– Вы к кому? Вы, наверно, ошиблись? – Я по-прежнему изменяла не только голос, но и интонацию.

– Мы не ошибаемся. Ольга, открывай по-хорошему!

– Какая Ольга? – не сдавалась я.

– Открывай, не тяни резину.

Я сейчас позвоню в полицию! – Я блефовала, потому что в квартире не было телефона. Звони куда хочешь, только не забывай, что к этой квартире не подведен телефонный провод, – словно разъяренный жеребец, заржал Лев.

– Тогда я выйду на балкон и начну звать на помощь. Мне обязательно помогут.

– Только погромче ори, чтобы приехал полицейский наряд и доставил тебя в тюрьму, потому что у тебя нет ни имени, ни родины! У тебя нет даже никаких бумаг, а здесь, как и везде, нет бумаг, значит, нет человека. Без бумажки ты какашка. А девку твою отдадут в приют, из которого мы ее обязательно заберем Можешь не сомневаться. У нас есть связи и деньги.

– Ну и сволочь ты, Лев, – обреченно произнесла я своим голосом. – Ну ты и сволочь!

– Давай не будем выяснять отношения через дверь. Пусти нас в квартиру, и мы подробно обо всем поговорим.

– Ага, нашел дуру! Утром я поеду в Российское посольство и подробно расскажу нашему послу обо всем, что со мною произошло. А еще я расскажу про тебя и твоих друзей. Так что в американскую тюрьму придется садиться тебе. Она уже давно по тебе плачет. Понял?!

– Не понял. Ты и из подъезда-то не выйдешь.

Поняв, что у меня может начаться истерика, я припала к двери и заголосила:

– Левушка, я тебе все прощаю… Будь другом, убирайся к чертовой матери вместе со своими братками! Я вас не знала и знать не хочу. Давайте разойдемся миром, вы забудете про меня и мою дочь, а я забуду про ваше существование без всяких претензий.

– Как это без претензий?!

– А какие ко мне претензии? – почти задыхаясь, спросила я.

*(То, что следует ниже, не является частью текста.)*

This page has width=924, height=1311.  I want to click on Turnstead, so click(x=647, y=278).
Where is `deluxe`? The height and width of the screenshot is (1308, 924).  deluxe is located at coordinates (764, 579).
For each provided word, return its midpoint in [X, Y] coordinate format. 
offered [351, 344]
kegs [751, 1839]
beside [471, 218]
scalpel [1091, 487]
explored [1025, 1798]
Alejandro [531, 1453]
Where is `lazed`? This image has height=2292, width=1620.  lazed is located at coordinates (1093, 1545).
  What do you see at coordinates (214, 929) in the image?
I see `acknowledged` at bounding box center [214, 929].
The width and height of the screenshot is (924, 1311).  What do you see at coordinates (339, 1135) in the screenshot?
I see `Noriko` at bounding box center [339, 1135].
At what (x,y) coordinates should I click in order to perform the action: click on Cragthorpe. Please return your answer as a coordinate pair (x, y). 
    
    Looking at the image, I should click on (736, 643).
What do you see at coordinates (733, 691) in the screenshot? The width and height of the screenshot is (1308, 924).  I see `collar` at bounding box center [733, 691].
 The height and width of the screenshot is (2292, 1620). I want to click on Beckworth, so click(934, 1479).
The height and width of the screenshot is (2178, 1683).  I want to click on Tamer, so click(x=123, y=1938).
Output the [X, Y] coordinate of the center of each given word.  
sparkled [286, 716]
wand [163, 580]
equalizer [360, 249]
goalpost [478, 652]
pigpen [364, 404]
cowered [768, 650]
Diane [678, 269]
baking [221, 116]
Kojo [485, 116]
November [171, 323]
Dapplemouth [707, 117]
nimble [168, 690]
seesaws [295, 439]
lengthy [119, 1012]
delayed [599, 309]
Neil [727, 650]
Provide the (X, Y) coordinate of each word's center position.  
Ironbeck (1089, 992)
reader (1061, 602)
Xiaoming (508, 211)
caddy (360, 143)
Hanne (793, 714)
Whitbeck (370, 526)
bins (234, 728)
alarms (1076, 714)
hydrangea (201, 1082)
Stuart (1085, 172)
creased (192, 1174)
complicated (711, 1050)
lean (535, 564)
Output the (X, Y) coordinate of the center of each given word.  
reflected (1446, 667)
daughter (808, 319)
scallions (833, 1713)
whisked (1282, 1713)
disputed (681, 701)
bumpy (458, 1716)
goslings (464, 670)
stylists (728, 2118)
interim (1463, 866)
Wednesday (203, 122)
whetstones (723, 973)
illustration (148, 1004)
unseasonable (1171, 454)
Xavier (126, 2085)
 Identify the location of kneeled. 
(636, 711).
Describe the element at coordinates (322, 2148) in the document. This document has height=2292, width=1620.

– Их слишком много! Если ты прямо сейчас отваливаешь нам полтинник баксов, то мы на все закрываем глаза и забываем о том, что ты топчешь эту землю.

– Сколько?

– Полтинник баксов. Ровно столько стоит твоя свобода.

– Пятьдесят долларов?

– Пятьдесят тысяч, дура!

У меня пересохло во рту и потемнело в глазах.

– Ты что, совсем спятил?

– А ты думала, тебе всегда халява будет: халява, милочка, закончилась. Пришло время расплачиваться по счетам.

– По каким еще счетам?

– По обыкновенным. Тебя сюда наша фирма со всеми удобствами за своей счет доставила… – начал было Лев, но я зло перебила его:

– Да какая, к черту, фирма?! Вы жалкая кучка бандитов, торговцев живым товаром!!!

Лев не придал значения моим словам и продолжил:

– В мотеле на халяву жила, жрала, сколько хотела и что хотела! В клинику тебя возили! Это мы все вбиваем в наши расходы. За твоего ребенка нам покупашка тридцатку баксов заплатил, а ребенка так и не получил. Приходится неустойку оплачивать.

– Да вы, гады, хотели моего ребенка продать на органы! – чуть было не разрыдалась я.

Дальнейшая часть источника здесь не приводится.